MOVIE MINI REVIEW : All Is Lost

MOVIE MINI REVIEW : All Is Lost

Note de l'auteur

 

 

 

Un homme. Un bateau. Un naufrage…
Après l’étourdissant MARGIN CALL où le pouvoir dévastateur de la parole et les joutes verbales enivrantes se succédaient à un rythme hystérique, J.C. Chandor plonge la tête la première dans le radicalisme, l’épure et le mutisme (quasi) absolu.
ALL IS LOST, survival immersif et éprouvant est une espèce de petit frère du GRAVITY de Cuarón. On se ballade à chaque fois dans une œuvre conceptuelle et puissante. Mais la différence c’est qu’ALL IS LOST ne s’adonne ni aux joies artificielles de la CGI et de la performance capture (qui réduisait considérablement l’émotion ressentie dans le Cuarón) ni à la psychologie de supermarché. Chandor fait dans le réalisme pur et dur. Très dur. Et poétique…
Visuellement étourdissant (certains plans en contre plongée nous enverraient presque dans le cosmos) ce truc est un périple dans un autre univers, infini et méconnu, l’océan… Un ballet de vie et de mort se joue autour du naufragé.

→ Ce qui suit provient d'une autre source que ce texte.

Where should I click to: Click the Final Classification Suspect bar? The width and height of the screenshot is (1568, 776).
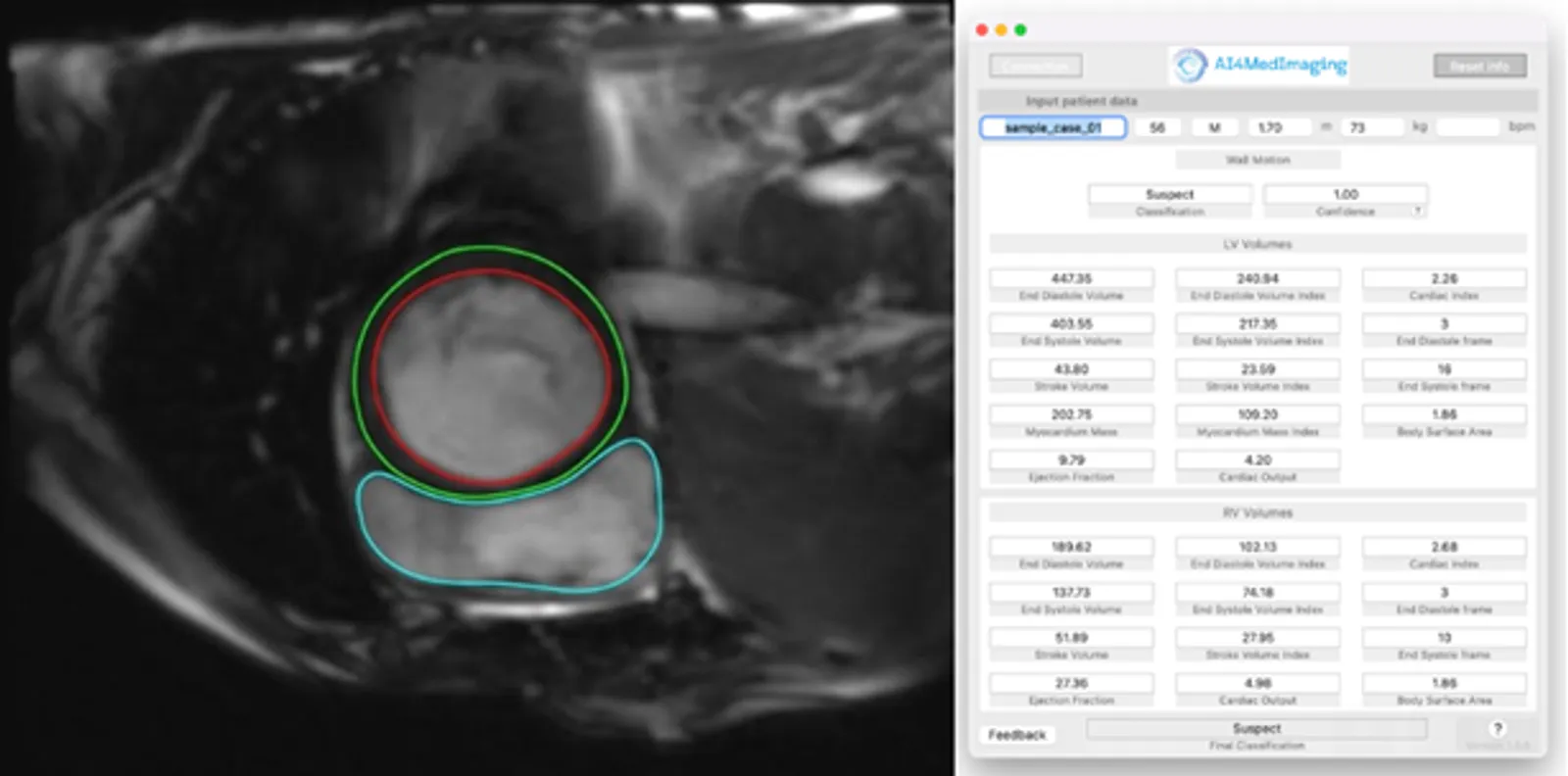[1256, 728]
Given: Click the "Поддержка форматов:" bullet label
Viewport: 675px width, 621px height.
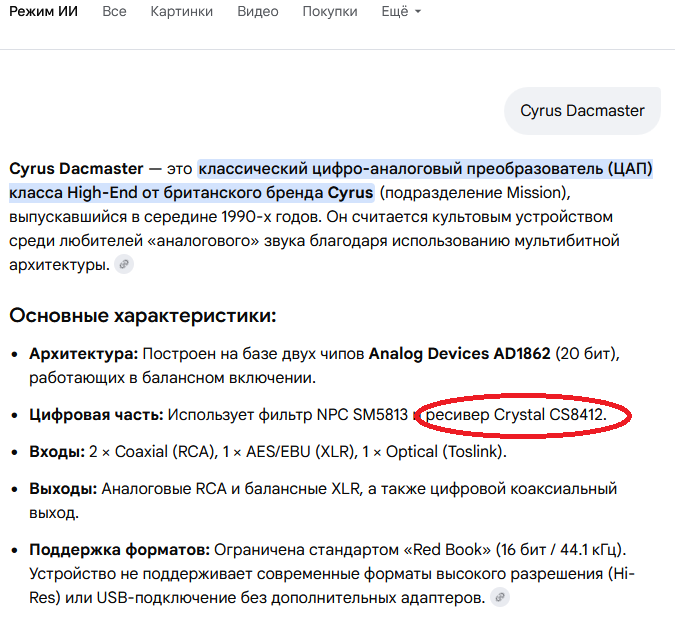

Le skipper sans nom (quelle idée géniale), interprété par un Robert Redford tout en force et en fragilité, affronte, avec froideur et une volonté de fer, les éléments déchaînés qui lui tombe méticuleusement sur le coin de la gueule, de l »éperonnage de son voilier par un container errant au final infernal… Le survival dans toute sa pureté, à la limite du cinéma expérimental.
Chandor nous offre également un portrait renversant du grand Robert. À presque 80 ans, le visage marqué par les années et par l’angoisse, et mue par une force surhumaine, Robert se donne à fond…
Épure spectaculaire, minimalisme baroque, ode à la volonté humaine, ALL IS LOST rappelle les chef d’œuvres d’Hemingway (LE VIEIL HOMME ET LA MER) et d’Edgar Allan Poe (LES AVENTURES D’ARTHUR GORDON PYM). Un homme face à lui-même, face à la solitude, face à l’inconnu et face à la mort. Un tourbillon impressionnant! Du très grand cinéma quoi!!!

En salles depuis le 11 décembre
2013. USA. Réalisé par J.C. Chandor. Avec Robert Redford.